William squinted into the sun. His skin was so smooth. And his lips were just pink enough, just full enough. “Yes,” he said, nodding, “yes, of course, how could I have forgotten that? It was a stone fountain, wasn’t it? Like the lions, it was made of stone that had been worn away outside, by wind and rain. Do I correctly recall cherubs?”
“Yes! I thought they were so scary as a kid because they had no pupils.”
“I also remember the bathroom with the yellow walls,” he said. “I very distinctly recall its mustard color.”
“The mustard bathroom, yes!”
“And the reclining chair your father loved.”
“Yes. Oh my God, this is so crazy. You know so much about my life and I only just met you. It’s crazy.”
I probably said “It’s crazy” twenty times. Although as we kept talking, I realized that maybe it wasn’t so crazy. People in New York knew each other, and apparently not only had our mothers been involved in a lot of the same art organizations, our fathers had both been close to Pierre Mallet, the reclusive artist who lived in the Catskills with too many dogs. I remembered Pierre, of course, though not well because he rarely came to the city. What I remembered most clearly was that every time Pierre’s name came up, my mother said, “He needs to quit smoking. He is going to die.”
William’s father, Edward Stockton, had also been an artist, William told me, “though he never achieved fame or money, which was a shame—he wanted those things very badly.” He and Pierre had collaborated on many projects, including a series of orblike sculptures, one of which my parents had bought and put in the living room.
“I didn’t realize that was your father’s sculpture!” I remembered it exactly. It looked like a planetary system, with all white planets and one blue one, which bore a red X. I recalled many afternoons spent lazing on the couch, looking at that X and wondering what it meant.
“In part it was, yes,” William said. “I believe it was Pierre who introduced our fathers initially.”

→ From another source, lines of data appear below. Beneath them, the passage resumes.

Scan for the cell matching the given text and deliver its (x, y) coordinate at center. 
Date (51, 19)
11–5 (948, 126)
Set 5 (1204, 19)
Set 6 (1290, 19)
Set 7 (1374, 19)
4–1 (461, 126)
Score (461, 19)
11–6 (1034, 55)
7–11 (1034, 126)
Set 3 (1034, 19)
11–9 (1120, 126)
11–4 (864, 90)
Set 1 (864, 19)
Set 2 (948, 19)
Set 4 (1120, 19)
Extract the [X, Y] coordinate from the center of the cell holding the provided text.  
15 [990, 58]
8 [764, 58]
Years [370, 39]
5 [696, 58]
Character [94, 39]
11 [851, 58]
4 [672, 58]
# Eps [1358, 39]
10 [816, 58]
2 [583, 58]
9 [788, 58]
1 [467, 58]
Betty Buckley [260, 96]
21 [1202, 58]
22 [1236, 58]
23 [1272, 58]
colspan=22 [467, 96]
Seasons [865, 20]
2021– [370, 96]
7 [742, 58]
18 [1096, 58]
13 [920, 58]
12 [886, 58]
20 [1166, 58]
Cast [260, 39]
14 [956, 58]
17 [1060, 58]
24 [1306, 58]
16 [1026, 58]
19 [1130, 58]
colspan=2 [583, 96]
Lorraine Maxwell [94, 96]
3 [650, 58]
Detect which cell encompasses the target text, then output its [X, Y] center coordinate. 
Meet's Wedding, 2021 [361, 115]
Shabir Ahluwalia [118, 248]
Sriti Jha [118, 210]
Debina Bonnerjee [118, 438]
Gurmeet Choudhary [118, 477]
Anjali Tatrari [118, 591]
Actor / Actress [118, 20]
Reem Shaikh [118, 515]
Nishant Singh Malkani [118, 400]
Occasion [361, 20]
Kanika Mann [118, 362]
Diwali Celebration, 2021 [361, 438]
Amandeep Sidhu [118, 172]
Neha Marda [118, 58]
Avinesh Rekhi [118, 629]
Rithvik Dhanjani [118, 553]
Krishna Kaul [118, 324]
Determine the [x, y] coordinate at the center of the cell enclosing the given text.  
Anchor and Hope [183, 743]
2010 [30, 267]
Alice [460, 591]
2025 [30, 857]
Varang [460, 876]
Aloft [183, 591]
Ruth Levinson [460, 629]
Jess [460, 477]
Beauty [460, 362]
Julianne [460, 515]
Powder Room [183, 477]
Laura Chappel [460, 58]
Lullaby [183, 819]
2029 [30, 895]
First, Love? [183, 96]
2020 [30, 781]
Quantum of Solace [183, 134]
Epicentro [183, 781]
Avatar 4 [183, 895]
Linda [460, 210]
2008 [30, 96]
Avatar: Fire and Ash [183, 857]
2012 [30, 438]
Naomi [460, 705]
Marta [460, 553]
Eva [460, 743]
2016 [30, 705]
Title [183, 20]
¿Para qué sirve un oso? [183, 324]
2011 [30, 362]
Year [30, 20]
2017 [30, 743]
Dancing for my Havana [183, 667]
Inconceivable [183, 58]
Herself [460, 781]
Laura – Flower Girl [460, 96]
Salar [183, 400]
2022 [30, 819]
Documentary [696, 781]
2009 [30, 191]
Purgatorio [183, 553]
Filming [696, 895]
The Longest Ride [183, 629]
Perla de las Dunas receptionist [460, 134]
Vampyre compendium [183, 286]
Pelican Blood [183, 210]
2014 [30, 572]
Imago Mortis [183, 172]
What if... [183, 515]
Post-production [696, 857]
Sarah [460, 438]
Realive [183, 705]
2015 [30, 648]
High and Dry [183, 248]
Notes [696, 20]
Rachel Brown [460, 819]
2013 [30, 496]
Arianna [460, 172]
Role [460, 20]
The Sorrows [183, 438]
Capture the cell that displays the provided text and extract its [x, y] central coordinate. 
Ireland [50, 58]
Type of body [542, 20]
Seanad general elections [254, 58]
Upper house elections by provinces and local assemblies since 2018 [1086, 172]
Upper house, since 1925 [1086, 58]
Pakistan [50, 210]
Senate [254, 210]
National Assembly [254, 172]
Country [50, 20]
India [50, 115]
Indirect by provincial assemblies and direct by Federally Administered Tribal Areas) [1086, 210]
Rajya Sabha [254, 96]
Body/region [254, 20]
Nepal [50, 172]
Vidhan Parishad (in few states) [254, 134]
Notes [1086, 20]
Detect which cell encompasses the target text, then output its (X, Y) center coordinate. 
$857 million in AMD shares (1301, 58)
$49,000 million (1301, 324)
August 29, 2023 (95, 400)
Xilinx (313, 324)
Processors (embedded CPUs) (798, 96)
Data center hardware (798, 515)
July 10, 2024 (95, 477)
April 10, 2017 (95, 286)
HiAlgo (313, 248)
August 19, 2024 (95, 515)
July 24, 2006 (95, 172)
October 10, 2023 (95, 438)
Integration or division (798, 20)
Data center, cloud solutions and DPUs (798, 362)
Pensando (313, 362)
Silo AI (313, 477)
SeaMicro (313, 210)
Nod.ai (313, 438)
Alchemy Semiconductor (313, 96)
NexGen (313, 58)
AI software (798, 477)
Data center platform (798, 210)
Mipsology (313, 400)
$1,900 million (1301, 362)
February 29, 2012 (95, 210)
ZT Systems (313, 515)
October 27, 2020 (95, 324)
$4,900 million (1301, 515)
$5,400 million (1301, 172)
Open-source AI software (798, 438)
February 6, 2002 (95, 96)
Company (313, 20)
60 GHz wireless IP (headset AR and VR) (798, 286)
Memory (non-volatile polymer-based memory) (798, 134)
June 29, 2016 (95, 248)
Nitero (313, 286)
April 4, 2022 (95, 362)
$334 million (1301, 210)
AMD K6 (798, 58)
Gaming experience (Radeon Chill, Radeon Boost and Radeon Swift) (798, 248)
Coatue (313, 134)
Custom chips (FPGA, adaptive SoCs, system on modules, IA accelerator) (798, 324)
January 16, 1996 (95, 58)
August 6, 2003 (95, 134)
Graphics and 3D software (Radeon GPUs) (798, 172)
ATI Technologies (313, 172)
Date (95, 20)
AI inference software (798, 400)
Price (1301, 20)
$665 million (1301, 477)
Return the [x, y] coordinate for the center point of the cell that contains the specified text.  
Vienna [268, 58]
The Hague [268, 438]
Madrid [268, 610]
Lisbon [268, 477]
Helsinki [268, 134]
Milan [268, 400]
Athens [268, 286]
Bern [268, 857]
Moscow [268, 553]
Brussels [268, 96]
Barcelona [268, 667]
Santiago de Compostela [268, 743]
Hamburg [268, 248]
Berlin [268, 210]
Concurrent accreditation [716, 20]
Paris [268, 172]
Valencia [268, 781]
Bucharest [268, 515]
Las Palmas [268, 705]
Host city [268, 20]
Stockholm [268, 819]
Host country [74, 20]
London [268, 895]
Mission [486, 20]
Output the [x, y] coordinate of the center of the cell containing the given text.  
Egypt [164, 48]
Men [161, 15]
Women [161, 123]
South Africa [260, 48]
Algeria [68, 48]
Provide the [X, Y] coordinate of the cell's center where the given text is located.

“What happened to Pierre?”
“He passed away some years ago,” William said. “Lung cancer.”
Based on his choice of outfit for a weekend walk in the park (blue dress shirt buttoned to the neck, dark khaki pants, tight brown leather shoes), I was not surprised to find out William was a banker. He’d spent a long time at UBS and now worked at a small investment bank downtown, way downtown, south of Wall Street, at the very tip of the island. My initial response to this was: No. I had gone out of my way not to date finance guys because I didn’t want to end up marrying my father, who had worked too hard and died too young, and also because I just thought finance was boring. But William didn’t seem boring to me. The turquoise ring: he wasn’t a typical banker. It also helped when he said
, “I enjoy my job very much,” and I actually believed him. The way he spoke—he was so charismatic. He could have sold water to the ocean.
“I sometimes wonder if it was your father who inspired me into this position,” he said. “In my youth I was surrounded by bohemians, and your father…well, he was different. He made an impression. He was so very powerful—the way he dressed and the way he spoke.”
I said, “Thank you. Yes, he was,” and I remember I got the feeling that William could have been describing himself just then. The shine of his Italian shoes reminded me of something my father said often: “A great man’s shoes should always be polished.”
We walked for a long time, going through the requisite first-date stuff. School, family, hobbies. Favorite foods, vacation spots, whether or not Starbucks had good coffee. I was so rapt by everything he said and by his cool way of saying it that I looked up at one point and realized I didn’t even know where we were in the park.
William did not like the coffee at Starbucks (“Too much acidity”). He had no siblings (“In fact, they hadn’t planned on having me either”). During his early childhood in the city, the Stocktons had lived just near the Met, and he had gone to Dalton. (“You would go to Dalton,” I teased, flipping my hair, to which he said, “Yes, my mother befriended the dean, and so I was allowed to attend for free.”) He had studied the violin “fairly seriously” during his youth, and it was still something he liked. He was even thinking of volunteering as a tutor now, if he could find any extra time to indulge in that.